TEXTO DE LEITURA.
Título: Na defesa do Mercosul, Brasil quase pára Doha, mas impasse foi superado
Autor: Moreira , Assis
Fonte: Valor Econômico, 23/06/2008, Brasil, p. A2

O Brasil praticamente desligou da tomada o tênue fio que mantém ligada a Rodada Doha, na quinta-feira, após um confronto com os Estados Unidos sobre flexibilidade para as indústrias do Mercosul, em um dos momentos mais dramáticos em sete anos da negociação para liberalizar o comércio global.

O resultado é que depois de intervenções do diretor-geral da Organização Mundial do Comércio (OMC), Pascal Lamy, e de trabalhos feitos por economistas da entidade durante todo o fim-de-semana, surgiu uma nova opção para garantir a proteção para o Mercosul. Com isso, ontem à noite, a negociação global recuperou um sopro de vida, depois de a temperatura ter subido forte nas reuniões fechadas, chegando a beira do precipício como nunca havia ocorrido antes.

ITENS APRESENTADOS.
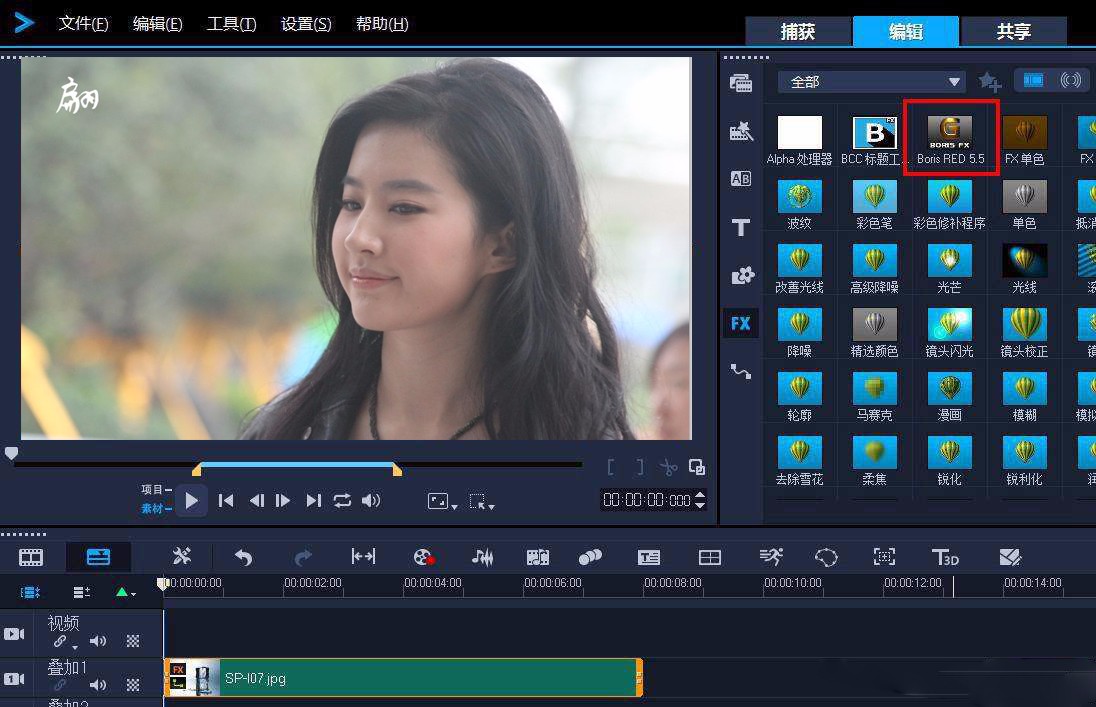Expand the green track height dropdown arrow

(x=124, y=593)
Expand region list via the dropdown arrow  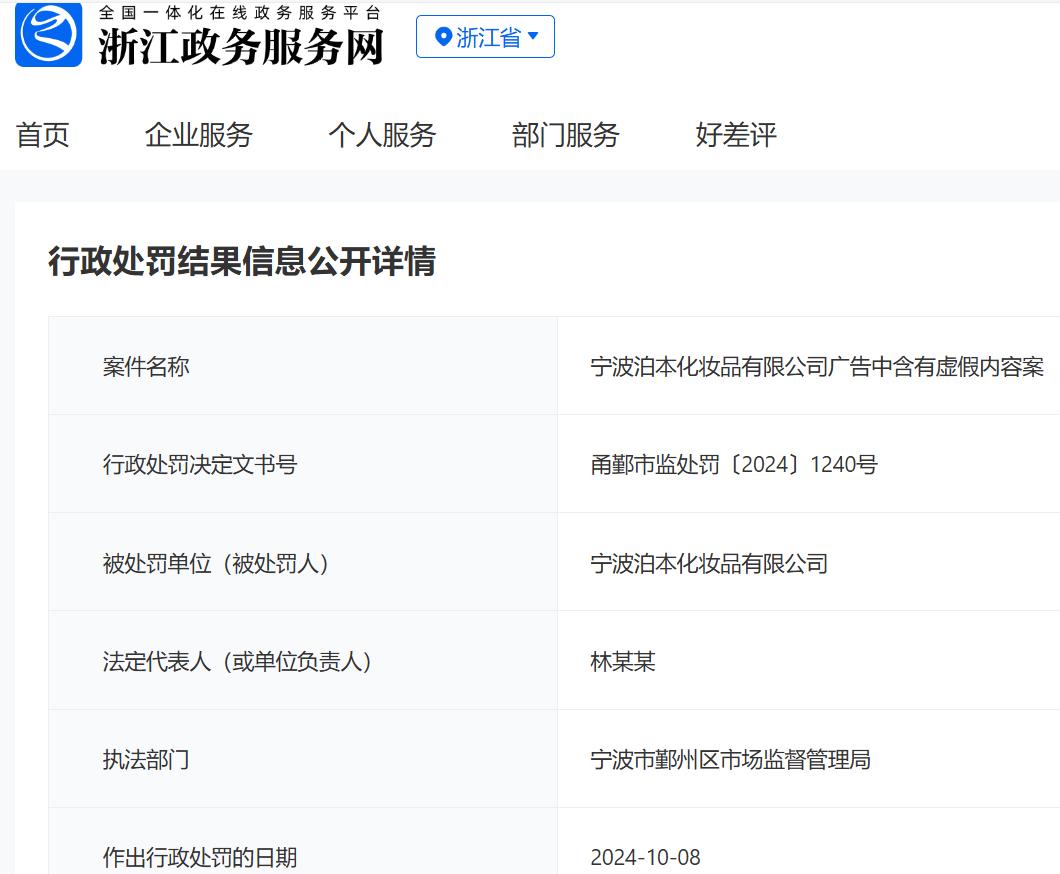pyautogui.click(x=533, y=37)
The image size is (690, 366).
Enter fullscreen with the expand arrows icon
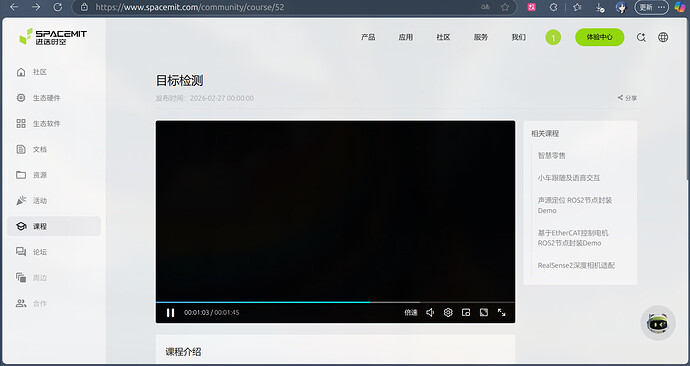(502, 312)
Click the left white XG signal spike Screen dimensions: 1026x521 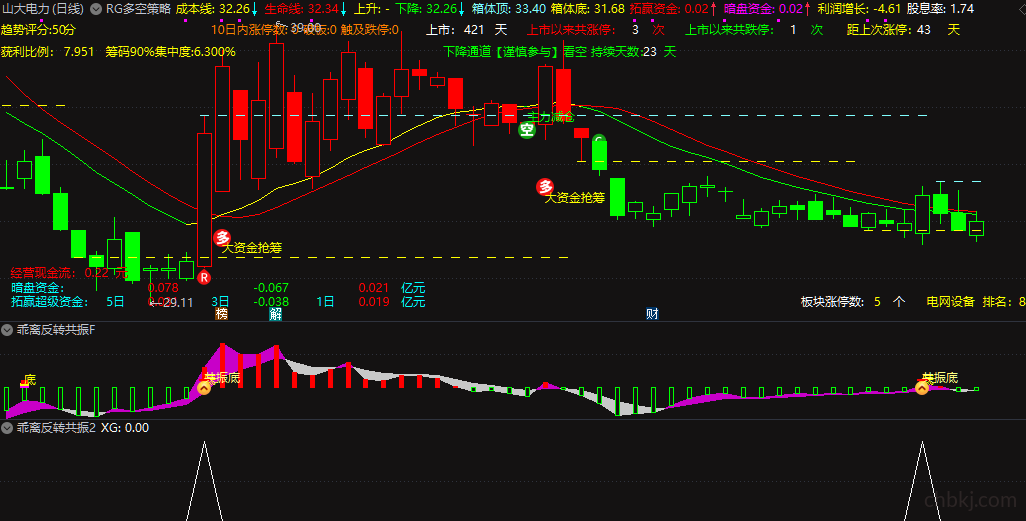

CONJUNTO DE EXERCÍCIOS.
A – No texto sobre a Rodada Doha, com que país o Brasil entrou em confronto na quinta-feira?
B – Dê sequência ao texto sobre a Rodada Doha, escrevendo o trecho que vem logo após a última frase apresentada.
Os itens foram retirados de outra fonte.

OS RESULTADOS.
A – Com os Estados Unidos.

B –
A negociação sobre a liberalização de produtos industriais estava empacada porque os Estados Unidos, apoiados por outros países ricos, recusavam a metodologia para definir as flexibilidades para as indústrias do Mercosul. Em uma proposta desenhada para o Mercosul, o texto do mediador da negociação, o canadense Don Stephenson, sugere que as uniões aduaneiras possam proteger entre 12% a 14% de suas tarifas de importação industriais, cortando só pela metade do que for fixado para outros produtos. Mas essa flexibilidade não pode superar entre 12% e 19% do valor do comércio do bloco. A questão é como calcular esses percentuais.

A metodologia do mediador prevê que o Mercosul calcule o valor do comércio como bloco. Mas os EUA, sobretudo, recusavam aceitar o Mercosul como união aduaneira e queriam o cálculo separadamente. Achavam que, como está no texto atual, o Brasil ganharia flexibilidade adicional para proteger sua indústria, se escondendo atrás dos outros sócios.

Pelos cálculos do Brasil, porém, o que os americanos queriam era inaceitável porque, na prática, retirava boa parte das linhas tarifárias que o bloco quer proteger. Por exemplo, o valor do comércio de Argentina, Paraguai ou Uruguai receberia o teto previsto das flexibilidades, mas os países só poderiam usar metade das linhas negociadas. Ou seja, se fosse negociado 12%, só poderiam proteger cerca de 6% das tarifas de importação porque, do contrário, rompiam o teto do valor do comércio.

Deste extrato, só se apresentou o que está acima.